■ Record extracts:
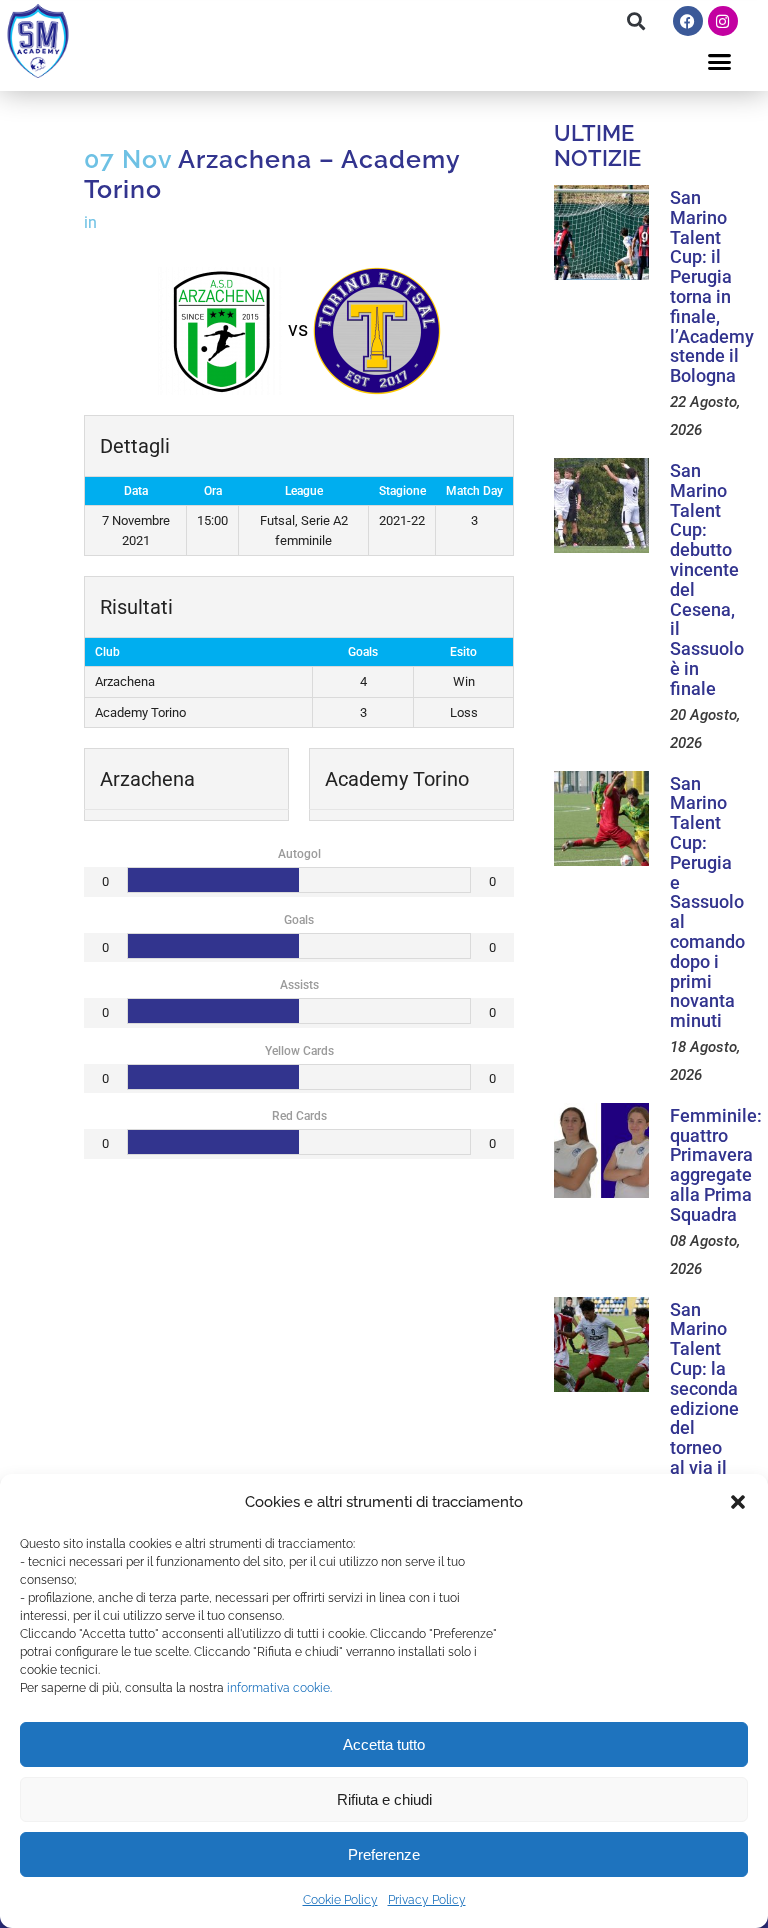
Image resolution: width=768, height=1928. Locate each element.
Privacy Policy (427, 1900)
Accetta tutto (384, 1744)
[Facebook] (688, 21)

* * *

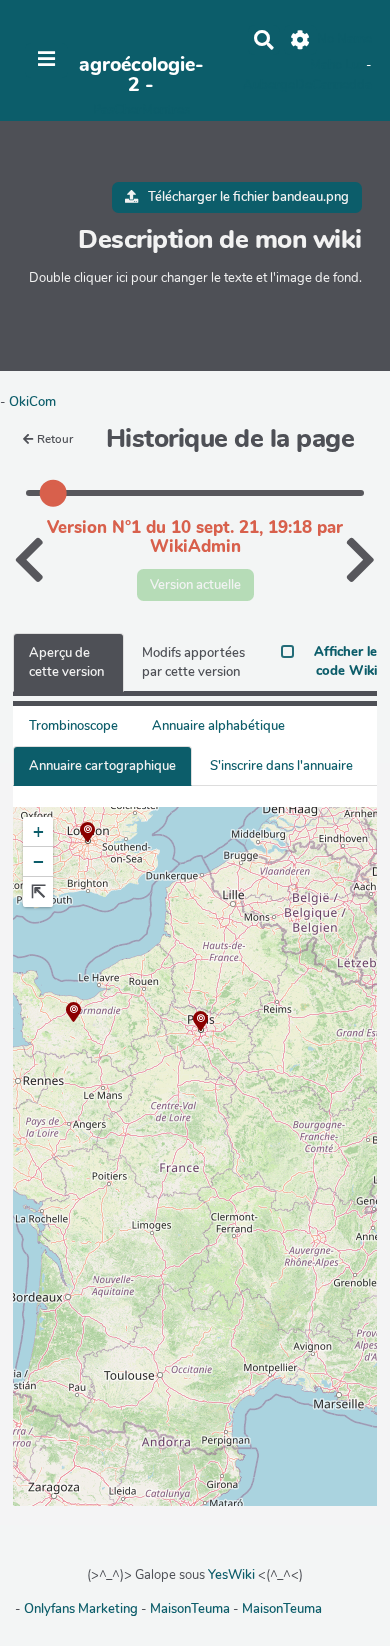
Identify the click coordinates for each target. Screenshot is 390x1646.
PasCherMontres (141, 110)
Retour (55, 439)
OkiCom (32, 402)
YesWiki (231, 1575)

■ Exercise brief: Provide only the count of lines in the material above that hold the word "each".

■ Response below: 2